Adding negation identification to a word-based search engine improves the precision of search results over a search engine that does not take this information into account. Our approach may be useful to adopt into current report retrieval systems to help radiologists to more accurately search for radiology reports.

 
References:

1. Desjardins B. Hamilton RC. “A practical approach for inexpensive searches of radiology report databases.” Acad Radiol. June 2007;749-756.
2. Dreyer KJ, Kalra MK, Maher MM, et al. “Application of recently developed computer algorithm for automatic classification of unstructured radiology reports: validation study.” Radiology. February 2005;323-329.
3. Erinjeri JP, Picus D, Prior FW, Rubin DA, Koppel P. “Development of a Google-Based Search Engine for Data Mining Radiology Reports,” J Digit Imaging. April 5, 2008.

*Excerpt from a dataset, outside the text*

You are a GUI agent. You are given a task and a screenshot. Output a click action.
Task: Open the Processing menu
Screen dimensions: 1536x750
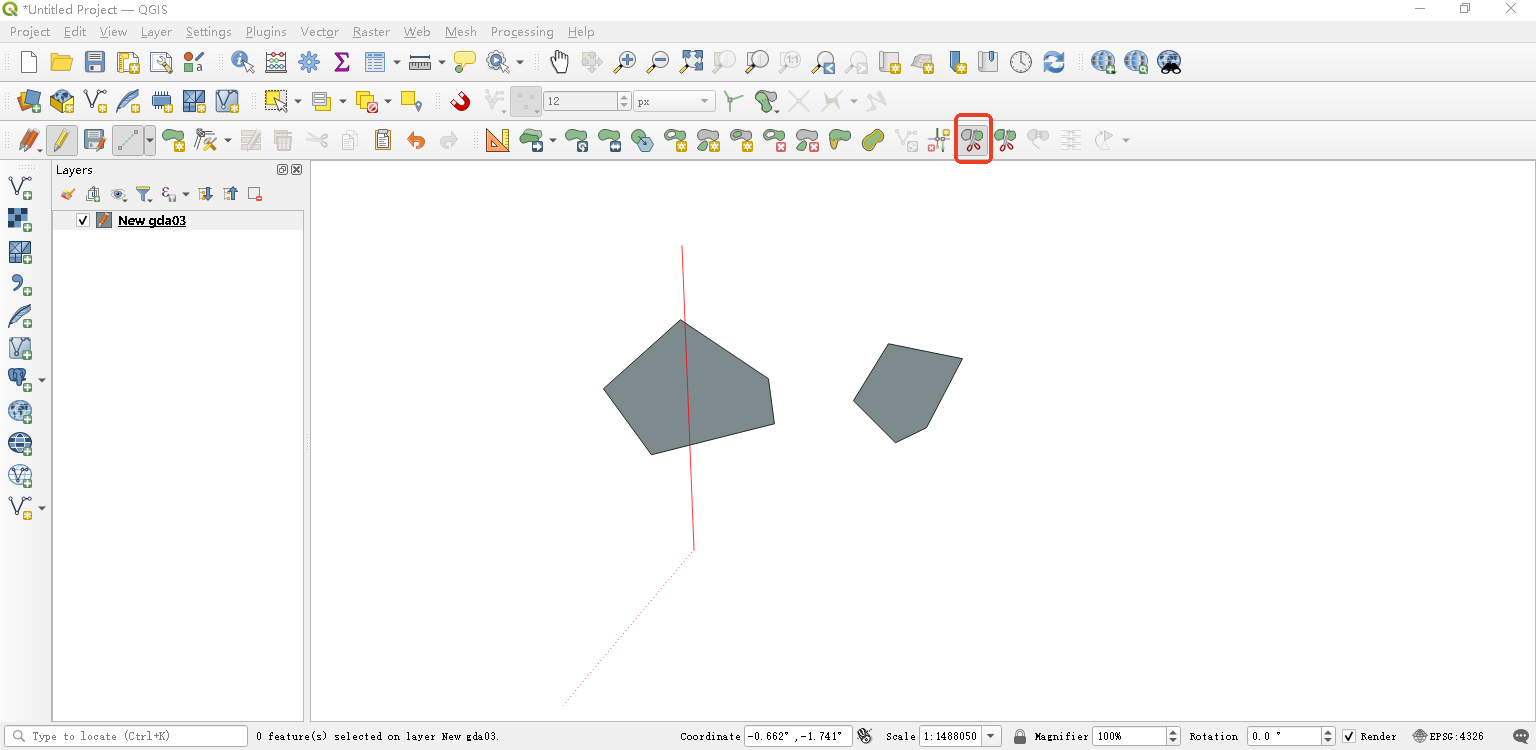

4. Rubin DL, Desser TS. “A data warehouse for integrating radiologic and pathologic data,” J Am Coll Radiol. March 2008;210-217.
5. Wong ST, Hoo KS Jr, Cao X, Tjandra D, Fu JC, Dillon WP. “A neuroinformatics database system for disease-oriented neuroimaging research.” Acad Radiol. March 2004;345-358.
6. Ramaswamy MR, Patterson DS, Yin L, Goodacre BW. “MoSearch: a radiologist-friendly tool for finding-based diagnostic report and image retrieval.” Radiographics. July 1996;923-933.
7. Chapman WW, Bridewell W, Hanbury P, Cooper GF, Buchanan BG. “A simple algorithm for identifying negated findings and diseases in discharge summaries.” J Biomed Inform. October 2001;301-310.